Functional role of the WN linker in other integrins
To assess the broader relevance of WN linker–mediated integrin regulation, we analyzed the β-CT sequences of β1, β2, β3, β5, β6, and β7 (Fig. 5A), excluding β4 and β8 that lack the canonical talin1 binding motif (3). All integrins examined, except β2, contained four-residue WN linkers. Structural models of the β1-CT–talin1 and β3-CT–talin1 complexes implicated that these integrins adopted WN linker conformations similar to β7-CT (Figs. 3C and 5B). On the other hand, PISA (Proteins, Interfaces, Structures, and Assemblies) (26) analysis implied that the average interface area calculated from five model structures of the β2-CT–talin1 complex was likely to be larger than that of the β7-CT–talin1 complex and the β3-CT–talin1 complex; however, the average interface area of the β2-CT–talin1 complex was comparable to or slightly smaller than that of the β1-CT–talin1 complex (Fig. S4A). We also conducted an in vitro quantitative binding assay between synthesized β integrin-CT peptides and the purified talin1 FERM domain using Octet biolayer interferometry measurement system (27) and found that talin1 binds to β2 integrin with threefold higher affinity than β7 and β3 and with twofold higher affinity than β1 (Fig. S4B), partially supporting the structural model in terms of the order of binding strength of β integrin-CT to talin1, and in vitro pull-down assay results, whereas the order of the difference in vivo is still elusive.

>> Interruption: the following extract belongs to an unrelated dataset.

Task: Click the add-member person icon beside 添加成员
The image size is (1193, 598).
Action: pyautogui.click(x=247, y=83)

To examine talin1–β integrin-CT binding properties and their functional features in vivo, we generated BAF/LFA1 cells expressing chimeric αL-ΔGFFKR/β2β1 or αL-ΔGFFKR/β2β3 integrins (Figs. 5C, left and S4C). αL-ΔGFFKR/β2 and αL-ΔGFFKR/β2β1 exhibited similar adhesiveness, whereas αL-ΔGFFKR/β2β3 showed reduced adhesion (Fig. 5C, right). Furthermore, replacement of the WN linker in β3-CT with NND (β3-NND) (Fig. S4C) increased adhesion in αL-ΔGFFKR/β2β3 cells (Fig. 5C, right), suggesting that the WN linker in β3, like β7, exerts an inhibitory effect on integrin adhesiveness. In contrast, replacement of the WN linker in β1-CT with NND (β1-NND) reduced adhesion (Fig. 5C, right). The SPT assay of talin1 demonstrated that the in vivo binding frequency of talin1 to β1-CT is comparable to that of β2-CT, although the binding time is shorter for β1-CT (Fig. S4D). Together with the PISA analysis (Fig. S4A) and Octet binding assays (Fig. S4B), these results suggest that the WN linker in β1-CT binds to talin1 slightly more weakly than that in β2-CT but retains distinct structural features compared with those in β2-, β3-, β7-CTs.

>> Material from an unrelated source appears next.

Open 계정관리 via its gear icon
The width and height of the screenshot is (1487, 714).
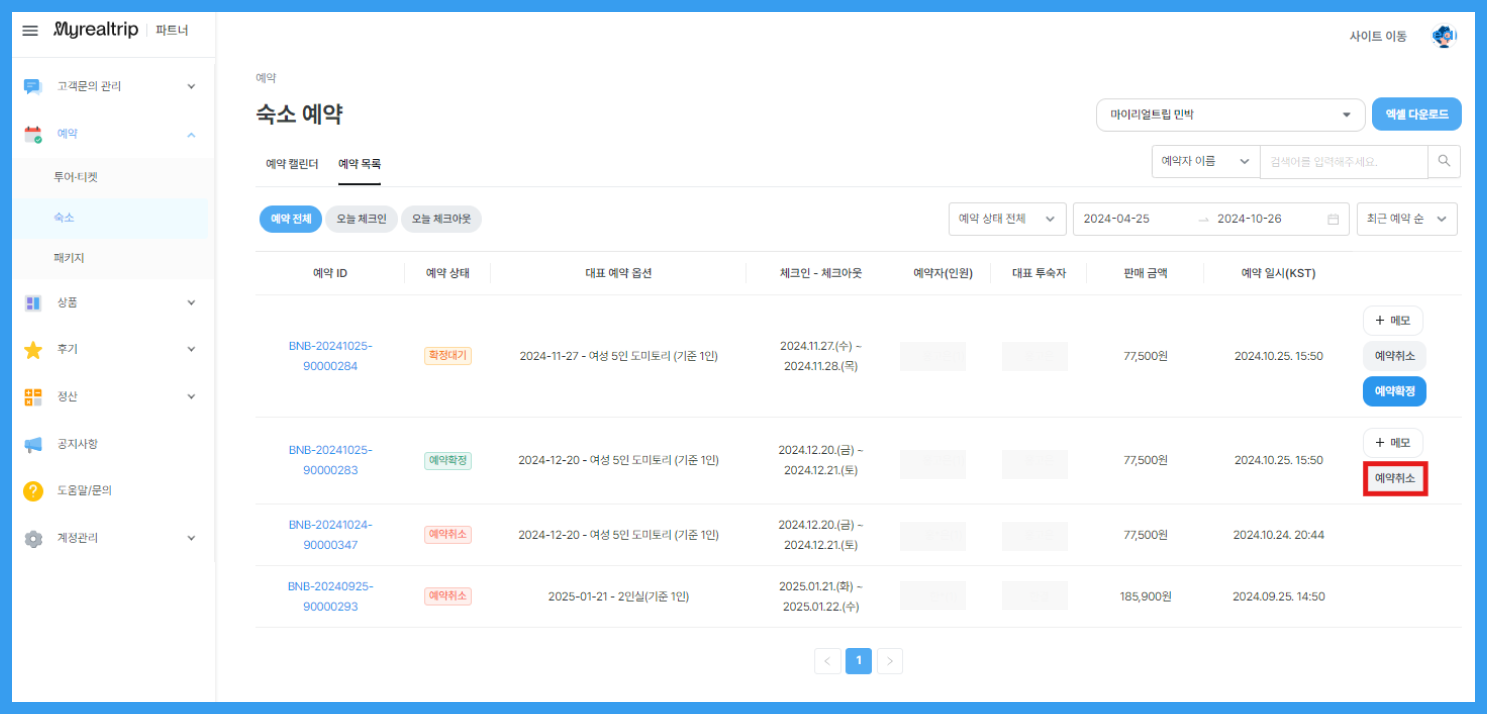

SPT assay of talin1 for β3 binding revealed reduced binding frequency and duration for β3-CT compared with β2-CT, which was increased by NND substitution (Fig. 5D). Pull-down assay confirmed that β3 bound talin1 less effectively than β2, whereas WN linker replacement increased talin1 binding (Fig. 5E). These findings underscore that the WN linker proximity to talin1 in both β2 and β3 is a determinant of the difference in integrin–talin1 binding affinity.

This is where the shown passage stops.